The Owls have not lost a single doubles point since the streak began and have only lost three doubles points during the entire season. Along the way, sophomore Natalie Beazant and junior Dominique Harmath have teamed up to reach 16th in the doubles rankings and added a win against a top-five opponent to their resume by upsetting William and Mary's top duo.
Given the quality of the competition the Owls will face in the postseason, earning the early doubles point could prove crucial.
Rice has also seen consistently great singles performances at the top of the ladder.
The team relied on key wins from all six positions, amassing a combined record of
26-2 with two undecided from the top three posts during the streak. Generally, such posts are played by sophomores Natalie Beazant and Liat Zimmerman, junior Dominique Harmath and senior Katie Gater. Beazant is in the midst of a 12-match individual winning streak and is currently ranked No. 62 individually in the nation. Harmath is 8-1 with one undecided in her last 10 matches and has reached No. 72 in the nation. Zimmerman is 8-2 in her last 10 appearances. Gater has continued to be a strong presence in doubles.

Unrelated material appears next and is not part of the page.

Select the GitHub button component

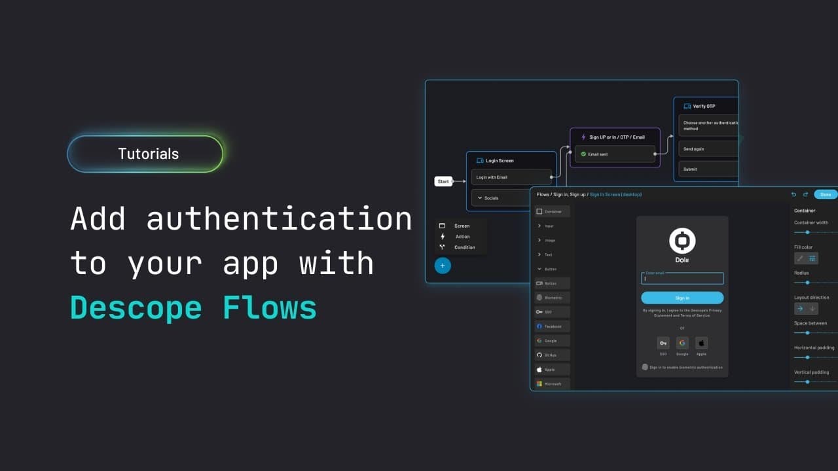click(552, 355)
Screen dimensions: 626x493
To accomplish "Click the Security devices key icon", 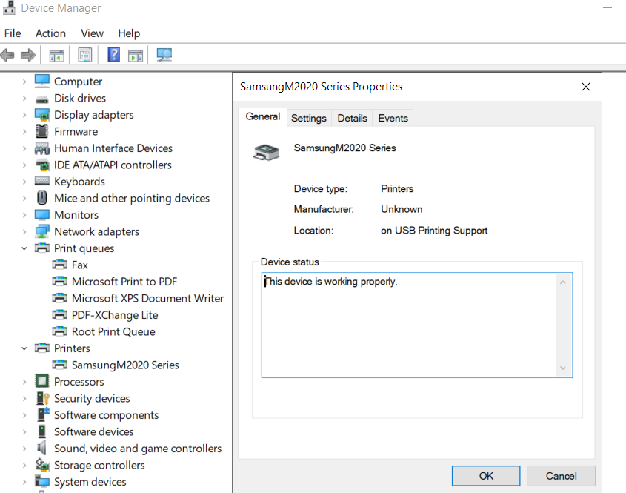I will pos(42,398).
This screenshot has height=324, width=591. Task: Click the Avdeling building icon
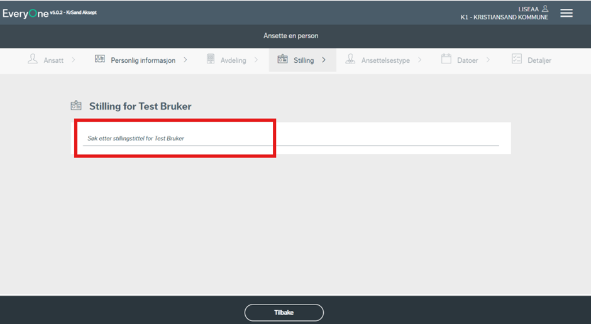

During the streak, Rice has proven itself particularly resilient under pressure.
For example, against UT, Rice found itself tied 3-3 with Zimmerman's match in a decisive third set. In that set, Zimmerman fought off four break points only to see the 5-2 advantage she had built turn into a pressure-packed 5-4. However, with all eyes on her, she closed out the set for a historic win.
Likewise, against TCU, Rice was nursing a 3-2 advantage with the final two matches entering third sets. Rice needed to win at least one to secure the victory. It took both.
With the season approaching its climax, Rice will look to continue capitalizing on what has made it so great during the streak in order to make another deep postseason run.
First on the agenda are two final home bouts, one against 51st-ranked conference foe Southern Methodist University this Saturday, then a week later against University of Utah.
After that, Rice will travel across town to the University of Houston in search of its first conference tournament title since 2006. The tournament will feature a challenging lineup for the Owls with three other teams ranked in the top 50 in the field, including 25th-ranked defending champion University of Tulsa, which downed Rice 5-2 on Feb. 3.
Rice will enter its second consecutive NCAA tournament.
If things fall perfectly into place for Rice, it could move into the top 16 and be chosen as a host for an NCAA regional. However, without any upcoming opportunities against top-20 opponents, Rice will not only have to play outstanding tennis, but several top teams will have to falter down the stretch.
Instead, it is more likely that Rice will travel once again to a regional site as the second seed in the region, making it an underdog to reach another Sweet 16.
There will be no need to ride there in a magic pumpkin this year, though. This group has proven that competing with the nation's best is exactly what it does.